Objetivo da tarefa. Verta para o inglês esta frase do artigo sobre as biografias de James Joyce: "Trajetórias são reconstruídas com o auxílio da imaginação."

Artigo.
Autor de “James Joyce: A New Biography” (Farrar, Straus & Giroux), que acaba de ser lançado nos Estados Unidos, Bowker considera um erro usar o conteúdo de enredos literários para escrever a biografia de um romancista. Ao mesmo tempo, reconhece os limites do gênero biográfico. Sem medo de abrir o flanco aos críticos, Bowker cita Bernard Malamud (1914-86), autor de “Dublin’s Lives” (1979), para quem “toda biografia é em última análise uma ficção”. Trajetórias são reconstruídas com o auxílio da imaginação. “Ninguém pode fazer argila pura do barro do passado”, escreveu Malamud.
Antes de Bowker, outros biógrafos assumiram a tarefa de narrar a história do autor de “Ulisses” (1922). Herbert Gorman foi o primeiro. Publicou o seu livro em 1939, enquanto o ficcionista irlandês estava vivo.

Informações extraídas.
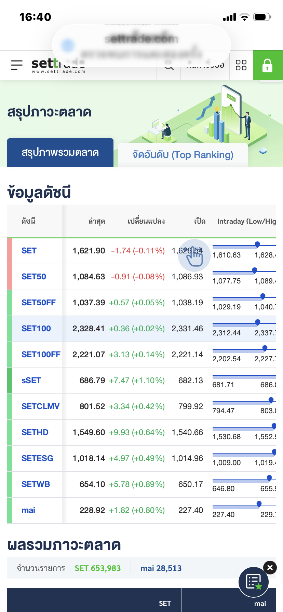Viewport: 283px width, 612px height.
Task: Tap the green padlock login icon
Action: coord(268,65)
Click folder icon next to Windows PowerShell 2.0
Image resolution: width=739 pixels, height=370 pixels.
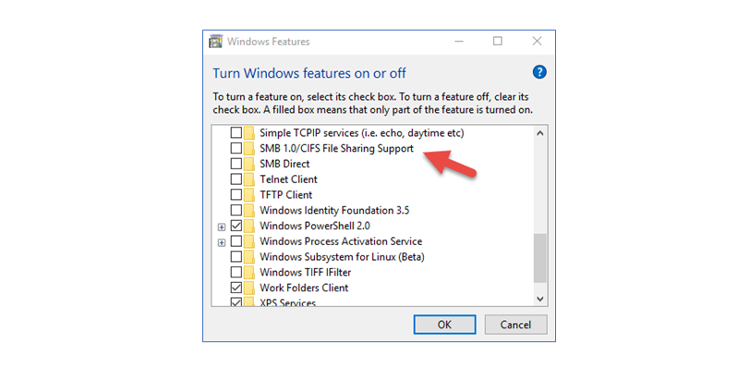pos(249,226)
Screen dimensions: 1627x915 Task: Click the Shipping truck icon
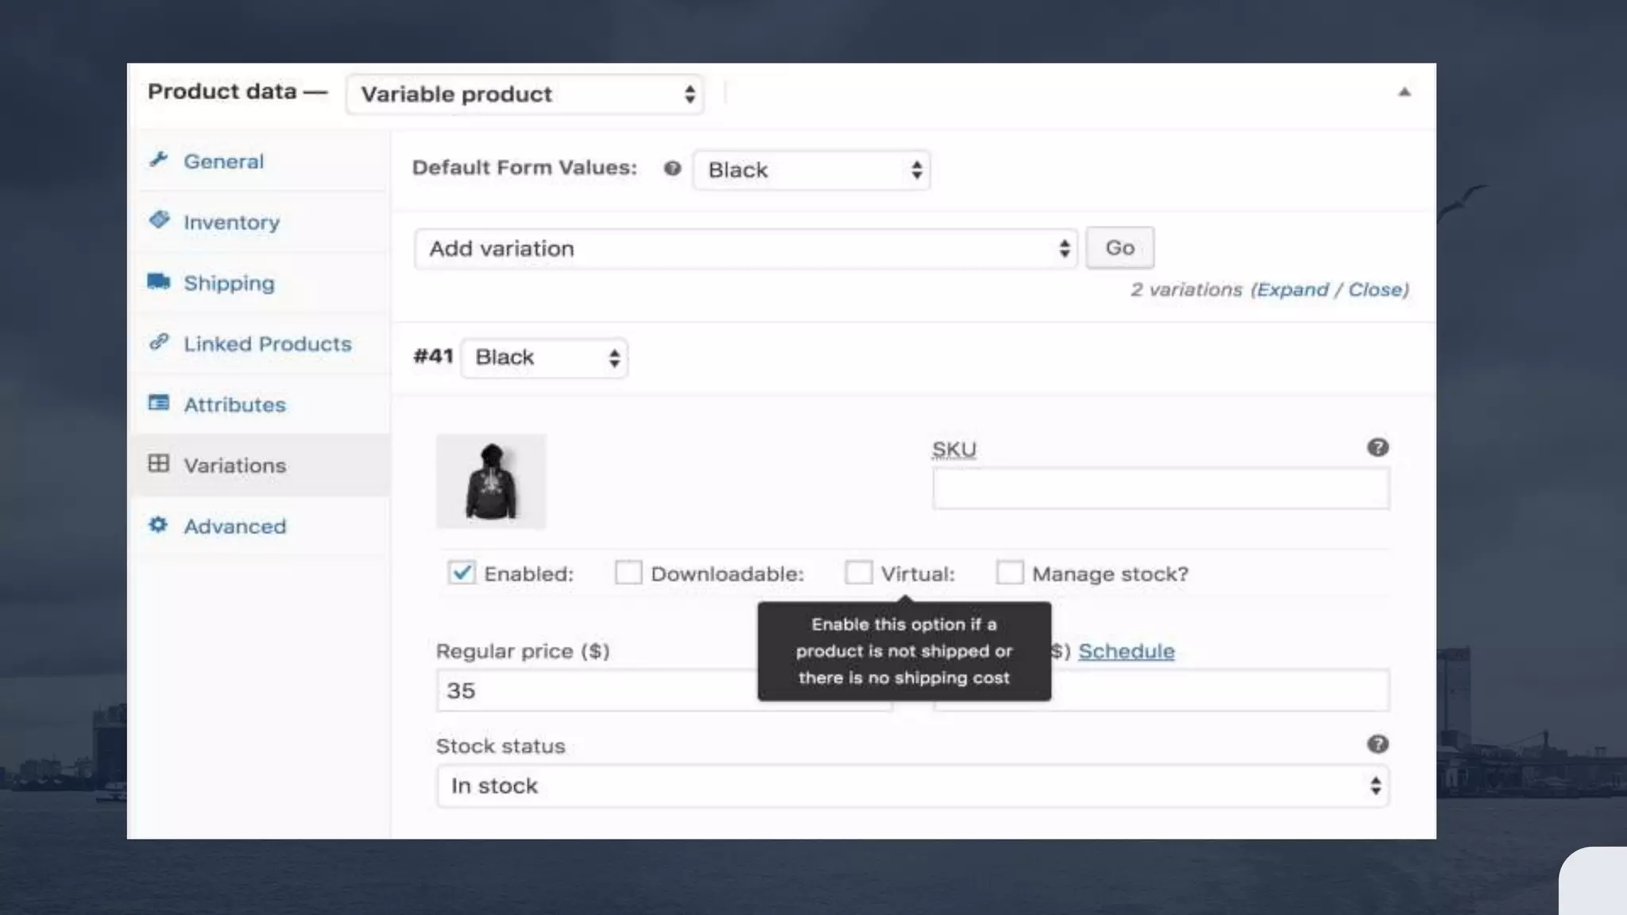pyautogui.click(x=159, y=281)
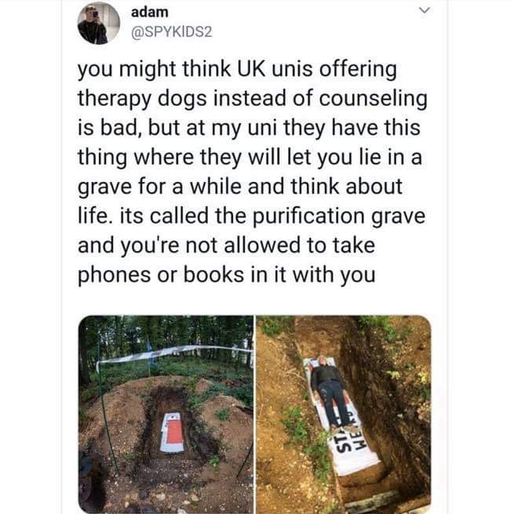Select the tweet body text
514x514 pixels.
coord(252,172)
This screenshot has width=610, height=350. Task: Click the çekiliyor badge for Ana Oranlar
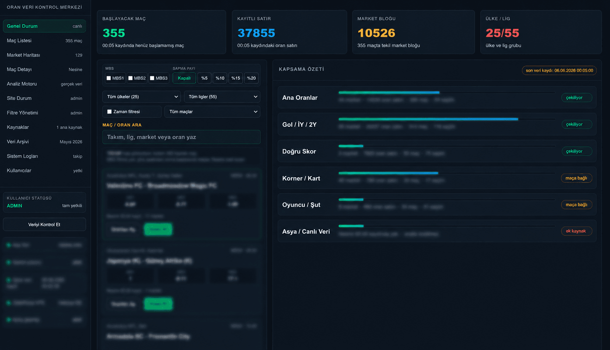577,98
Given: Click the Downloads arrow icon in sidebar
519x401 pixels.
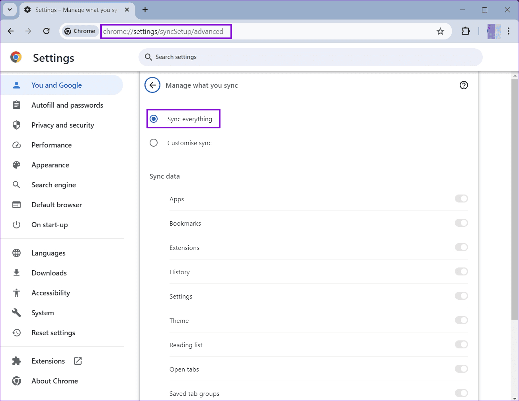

Resolução. Life paths are reconstructed with the help of the imagination.